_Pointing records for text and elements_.
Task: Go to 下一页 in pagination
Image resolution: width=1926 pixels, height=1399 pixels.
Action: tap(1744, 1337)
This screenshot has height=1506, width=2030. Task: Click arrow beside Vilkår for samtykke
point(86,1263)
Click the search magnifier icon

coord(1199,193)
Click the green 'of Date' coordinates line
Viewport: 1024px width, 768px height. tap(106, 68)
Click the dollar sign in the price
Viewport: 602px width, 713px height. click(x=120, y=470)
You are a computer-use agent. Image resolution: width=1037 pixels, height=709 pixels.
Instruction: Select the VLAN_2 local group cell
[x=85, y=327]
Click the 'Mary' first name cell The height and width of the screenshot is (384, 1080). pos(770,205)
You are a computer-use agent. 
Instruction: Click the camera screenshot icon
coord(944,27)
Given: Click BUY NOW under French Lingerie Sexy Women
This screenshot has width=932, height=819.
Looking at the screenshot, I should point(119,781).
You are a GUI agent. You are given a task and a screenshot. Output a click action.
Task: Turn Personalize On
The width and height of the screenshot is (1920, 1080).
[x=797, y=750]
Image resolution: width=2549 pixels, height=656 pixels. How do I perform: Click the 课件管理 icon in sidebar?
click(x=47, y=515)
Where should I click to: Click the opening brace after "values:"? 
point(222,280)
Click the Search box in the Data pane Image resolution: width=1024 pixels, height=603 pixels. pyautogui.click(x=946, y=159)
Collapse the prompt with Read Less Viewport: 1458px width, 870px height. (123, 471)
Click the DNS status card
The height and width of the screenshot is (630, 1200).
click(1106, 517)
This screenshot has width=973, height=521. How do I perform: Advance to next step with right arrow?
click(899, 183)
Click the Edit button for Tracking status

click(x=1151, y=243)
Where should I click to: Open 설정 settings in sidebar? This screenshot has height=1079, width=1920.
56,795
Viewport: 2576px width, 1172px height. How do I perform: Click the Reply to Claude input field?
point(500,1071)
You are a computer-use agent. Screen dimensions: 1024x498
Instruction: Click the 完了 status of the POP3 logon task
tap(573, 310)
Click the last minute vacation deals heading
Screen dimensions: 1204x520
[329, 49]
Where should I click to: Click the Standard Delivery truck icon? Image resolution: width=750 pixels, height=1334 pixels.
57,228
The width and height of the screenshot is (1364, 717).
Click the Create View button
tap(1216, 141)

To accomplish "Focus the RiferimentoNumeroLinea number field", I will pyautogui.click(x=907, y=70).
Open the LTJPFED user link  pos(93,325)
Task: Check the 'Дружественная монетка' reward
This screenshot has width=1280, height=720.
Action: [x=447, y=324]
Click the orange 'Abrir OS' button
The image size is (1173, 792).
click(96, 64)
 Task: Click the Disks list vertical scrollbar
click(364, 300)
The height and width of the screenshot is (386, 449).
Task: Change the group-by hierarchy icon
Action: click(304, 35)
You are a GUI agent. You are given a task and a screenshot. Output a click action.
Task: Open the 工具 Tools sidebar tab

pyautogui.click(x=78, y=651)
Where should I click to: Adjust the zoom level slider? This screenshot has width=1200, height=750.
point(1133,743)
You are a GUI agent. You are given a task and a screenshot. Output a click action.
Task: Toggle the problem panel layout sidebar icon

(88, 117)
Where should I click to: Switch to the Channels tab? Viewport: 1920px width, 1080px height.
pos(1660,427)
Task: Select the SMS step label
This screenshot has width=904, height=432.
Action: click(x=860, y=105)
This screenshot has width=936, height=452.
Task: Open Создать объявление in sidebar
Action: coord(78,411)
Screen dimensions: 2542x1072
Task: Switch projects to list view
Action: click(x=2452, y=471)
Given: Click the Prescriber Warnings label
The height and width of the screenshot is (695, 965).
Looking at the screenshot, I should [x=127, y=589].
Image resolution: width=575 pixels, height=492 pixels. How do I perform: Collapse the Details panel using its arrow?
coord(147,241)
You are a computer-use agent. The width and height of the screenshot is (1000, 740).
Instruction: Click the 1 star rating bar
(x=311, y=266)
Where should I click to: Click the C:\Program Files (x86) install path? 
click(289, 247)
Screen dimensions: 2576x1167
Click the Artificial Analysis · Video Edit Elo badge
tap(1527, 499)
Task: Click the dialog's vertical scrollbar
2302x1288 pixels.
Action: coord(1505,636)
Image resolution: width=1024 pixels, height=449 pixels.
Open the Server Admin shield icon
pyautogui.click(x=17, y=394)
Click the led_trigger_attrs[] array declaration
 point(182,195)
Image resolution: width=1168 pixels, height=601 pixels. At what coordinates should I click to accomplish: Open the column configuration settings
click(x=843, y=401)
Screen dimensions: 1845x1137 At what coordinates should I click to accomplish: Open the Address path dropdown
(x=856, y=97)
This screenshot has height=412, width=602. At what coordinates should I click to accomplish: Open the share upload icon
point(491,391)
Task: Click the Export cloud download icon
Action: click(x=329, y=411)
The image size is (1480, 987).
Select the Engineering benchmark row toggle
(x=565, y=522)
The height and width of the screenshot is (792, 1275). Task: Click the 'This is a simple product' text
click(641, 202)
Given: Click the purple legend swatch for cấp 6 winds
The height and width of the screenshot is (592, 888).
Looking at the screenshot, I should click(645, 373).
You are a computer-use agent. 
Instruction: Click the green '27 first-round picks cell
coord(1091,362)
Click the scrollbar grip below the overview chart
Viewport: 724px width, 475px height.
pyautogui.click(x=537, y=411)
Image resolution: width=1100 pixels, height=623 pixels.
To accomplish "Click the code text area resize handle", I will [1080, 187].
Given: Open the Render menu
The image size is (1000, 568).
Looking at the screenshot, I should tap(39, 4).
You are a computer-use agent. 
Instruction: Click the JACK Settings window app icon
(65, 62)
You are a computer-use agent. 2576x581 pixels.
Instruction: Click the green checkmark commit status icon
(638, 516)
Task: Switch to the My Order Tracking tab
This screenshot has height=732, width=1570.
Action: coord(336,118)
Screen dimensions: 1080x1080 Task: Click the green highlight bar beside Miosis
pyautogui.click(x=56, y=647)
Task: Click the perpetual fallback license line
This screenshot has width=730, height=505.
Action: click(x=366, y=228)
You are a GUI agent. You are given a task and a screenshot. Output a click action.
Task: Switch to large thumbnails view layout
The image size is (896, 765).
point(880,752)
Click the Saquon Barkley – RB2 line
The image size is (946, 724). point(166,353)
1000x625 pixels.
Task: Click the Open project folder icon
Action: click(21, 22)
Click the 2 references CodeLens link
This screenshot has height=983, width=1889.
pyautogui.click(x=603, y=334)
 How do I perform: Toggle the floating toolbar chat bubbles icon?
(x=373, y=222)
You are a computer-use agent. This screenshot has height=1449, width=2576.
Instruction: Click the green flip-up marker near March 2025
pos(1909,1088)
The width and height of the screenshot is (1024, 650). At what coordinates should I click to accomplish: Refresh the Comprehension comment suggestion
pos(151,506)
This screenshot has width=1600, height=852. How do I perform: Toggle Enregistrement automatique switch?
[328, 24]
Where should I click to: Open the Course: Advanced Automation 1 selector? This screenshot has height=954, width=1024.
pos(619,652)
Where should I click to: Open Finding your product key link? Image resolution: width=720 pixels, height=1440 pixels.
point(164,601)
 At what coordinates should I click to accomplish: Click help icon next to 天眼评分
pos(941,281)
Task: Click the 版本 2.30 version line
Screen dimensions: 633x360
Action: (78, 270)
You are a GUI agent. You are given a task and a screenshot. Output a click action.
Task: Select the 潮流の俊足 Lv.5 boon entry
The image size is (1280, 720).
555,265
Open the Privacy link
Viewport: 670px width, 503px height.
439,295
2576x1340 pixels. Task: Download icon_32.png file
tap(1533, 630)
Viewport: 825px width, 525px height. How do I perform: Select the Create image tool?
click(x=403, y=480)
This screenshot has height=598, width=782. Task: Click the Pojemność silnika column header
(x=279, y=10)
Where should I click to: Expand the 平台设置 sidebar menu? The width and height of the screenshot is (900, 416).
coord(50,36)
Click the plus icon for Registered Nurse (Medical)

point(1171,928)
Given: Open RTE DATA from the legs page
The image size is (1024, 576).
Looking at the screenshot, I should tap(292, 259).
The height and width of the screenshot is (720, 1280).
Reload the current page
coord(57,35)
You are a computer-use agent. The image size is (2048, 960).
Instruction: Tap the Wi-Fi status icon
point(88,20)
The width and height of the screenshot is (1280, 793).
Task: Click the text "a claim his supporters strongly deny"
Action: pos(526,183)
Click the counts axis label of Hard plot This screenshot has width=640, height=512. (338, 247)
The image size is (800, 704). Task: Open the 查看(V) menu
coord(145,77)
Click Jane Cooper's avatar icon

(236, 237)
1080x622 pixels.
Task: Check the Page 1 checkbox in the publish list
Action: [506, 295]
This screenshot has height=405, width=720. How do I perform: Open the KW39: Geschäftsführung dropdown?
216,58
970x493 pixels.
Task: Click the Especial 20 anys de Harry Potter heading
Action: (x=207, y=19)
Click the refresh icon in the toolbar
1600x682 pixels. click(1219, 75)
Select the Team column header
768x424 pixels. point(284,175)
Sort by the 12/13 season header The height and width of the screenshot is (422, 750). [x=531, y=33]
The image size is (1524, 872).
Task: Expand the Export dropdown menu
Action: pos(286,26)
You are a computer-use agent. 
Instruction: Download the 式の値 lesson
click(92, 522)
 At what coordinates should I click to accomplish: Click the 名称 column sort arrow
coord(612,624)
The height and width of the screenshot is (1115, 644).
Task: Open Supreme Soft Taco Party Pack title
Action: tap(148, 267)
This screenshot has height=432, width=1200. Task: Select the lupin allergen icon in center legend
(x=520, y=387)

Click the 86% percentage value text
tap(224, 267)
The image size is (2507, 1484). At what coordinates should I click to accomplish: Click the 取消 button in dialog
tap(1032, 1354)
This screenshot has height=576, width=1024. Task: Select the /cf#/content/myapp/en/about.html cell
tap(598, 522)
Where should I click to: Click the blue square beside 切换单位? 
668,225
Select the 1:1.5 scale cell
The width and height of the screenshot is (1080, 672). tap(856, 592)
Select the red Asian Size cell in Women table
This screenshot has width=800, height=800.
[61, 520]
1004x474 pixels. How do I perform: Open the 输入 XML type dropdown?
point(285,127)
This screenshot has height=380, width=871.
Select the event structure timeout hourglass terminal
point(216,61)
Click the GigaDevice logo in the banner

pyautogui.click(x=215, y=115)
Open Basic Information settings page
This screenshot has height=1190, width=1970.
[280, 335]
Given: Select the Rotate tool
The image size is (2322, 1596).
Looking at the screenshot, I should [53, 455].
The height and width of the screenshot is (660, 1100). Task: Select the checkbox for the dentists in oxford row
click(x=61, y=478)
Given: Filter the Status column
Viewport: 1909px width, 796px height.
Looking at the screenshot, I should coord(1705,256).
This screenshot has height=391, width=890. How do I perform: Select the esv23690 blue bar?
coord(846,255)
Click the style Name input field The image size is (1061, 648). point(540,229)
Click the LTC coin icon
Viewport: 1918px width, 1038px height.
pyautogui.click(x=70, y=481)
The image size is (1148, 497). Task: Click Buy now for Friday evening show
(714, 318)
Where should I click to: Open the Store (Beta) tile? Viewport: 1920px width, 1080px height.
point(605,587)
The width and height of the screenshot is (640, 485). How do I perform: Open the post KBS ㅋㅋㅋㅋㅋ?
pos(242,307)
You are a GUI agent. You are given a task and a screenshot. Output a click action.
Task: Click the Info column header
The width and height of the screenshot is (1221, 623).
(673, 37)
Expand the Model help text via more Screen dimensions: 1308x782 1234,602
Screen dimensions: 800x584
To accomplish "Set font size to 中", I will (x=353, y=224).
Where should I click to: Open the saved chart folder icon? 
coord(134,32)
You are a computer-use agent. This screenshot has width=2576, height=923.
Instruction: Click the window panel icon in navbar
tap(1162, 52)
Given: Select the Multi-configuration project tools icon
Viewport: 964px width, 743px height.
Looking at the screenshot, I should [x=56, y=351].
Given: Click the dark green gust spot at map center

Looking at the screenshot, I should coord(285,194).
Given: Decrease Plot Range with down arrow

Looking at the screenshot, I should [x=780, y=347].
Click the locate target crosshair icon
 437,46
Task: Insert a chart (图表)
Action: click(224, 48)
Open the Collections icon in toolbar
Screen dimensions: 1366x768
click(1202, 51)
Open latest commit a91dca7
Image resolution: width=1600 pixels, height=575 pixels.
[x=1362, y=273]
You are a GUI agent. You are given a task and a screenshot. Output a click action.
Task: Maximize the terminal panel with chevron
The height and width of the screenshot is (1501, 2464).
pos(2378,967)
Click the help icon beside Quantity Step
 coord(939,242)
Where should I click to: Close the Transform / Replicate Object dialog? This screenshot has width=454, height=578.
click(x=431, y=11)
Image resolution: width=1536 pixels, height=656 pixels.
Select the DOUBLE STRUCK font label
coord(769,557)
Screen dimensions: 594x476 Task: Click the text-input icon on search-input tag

_Required task_. Find each line in the items above that contains the word "Expand", and copy those lines.

_Result of this task_.
Where should I click to: Expand the 平台设置 sidebar menu? The width and height of the screenshot is (900, 416).
Task: Expand the Export dropdown menu
Expand the Model help text via more Screen dimensions: 1308x782 1234,602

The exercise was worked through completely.